### PROBLEM TO WORK ON
Leave out the pictures and print the rest of the entries exactly as they stand.
== EXERCISE DATA ==
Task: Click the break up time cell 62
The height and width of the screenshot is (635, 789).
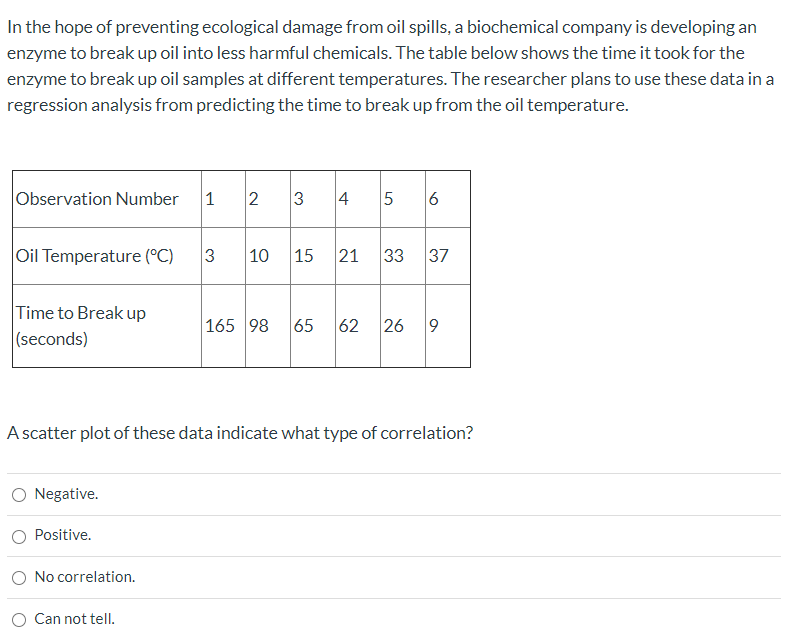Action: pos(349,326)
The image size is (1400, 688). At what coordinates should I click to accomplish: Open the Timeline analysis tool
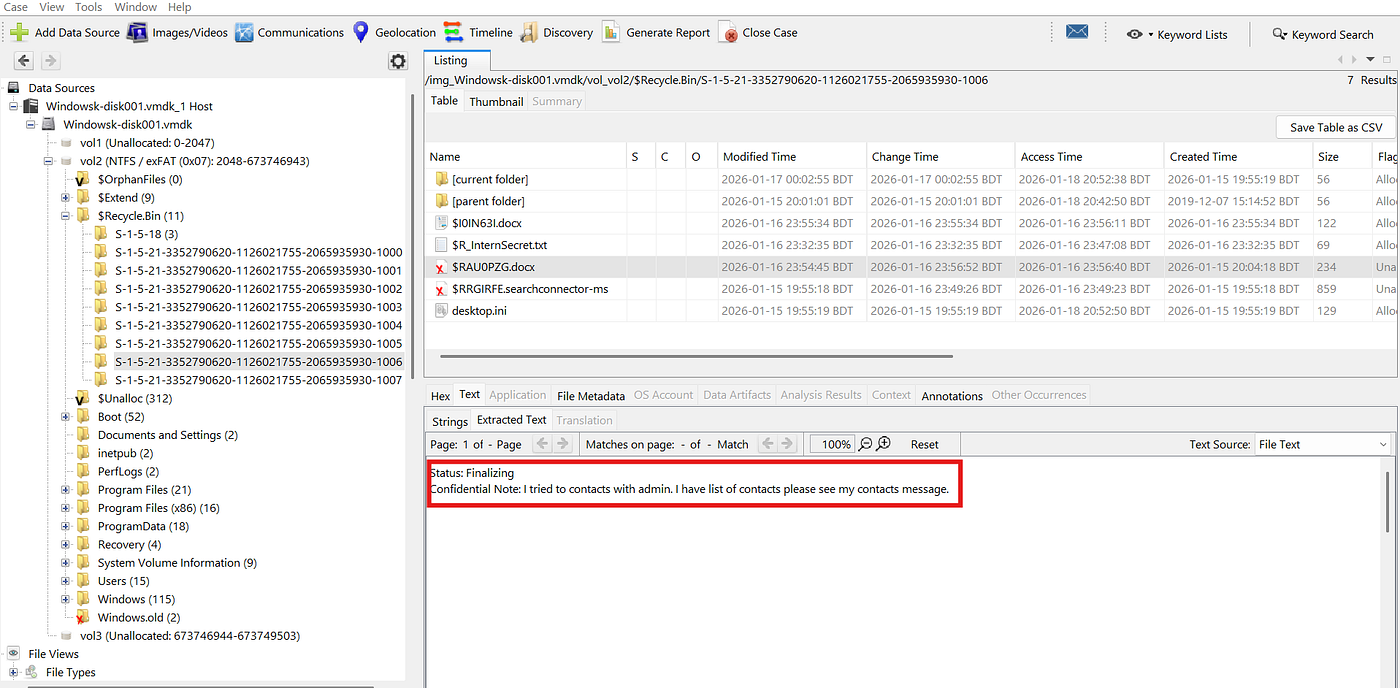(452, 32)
===
### RESULT FOR THIS EXERCISE
Task: Click the break up time cell 62
The height and width of the screenshot is (635, 789).
Action: pos(349,326)
The image size is (1400, 688). At what coordinates should I click to accomplish: Open the Timeline analysis tool
(452, 32)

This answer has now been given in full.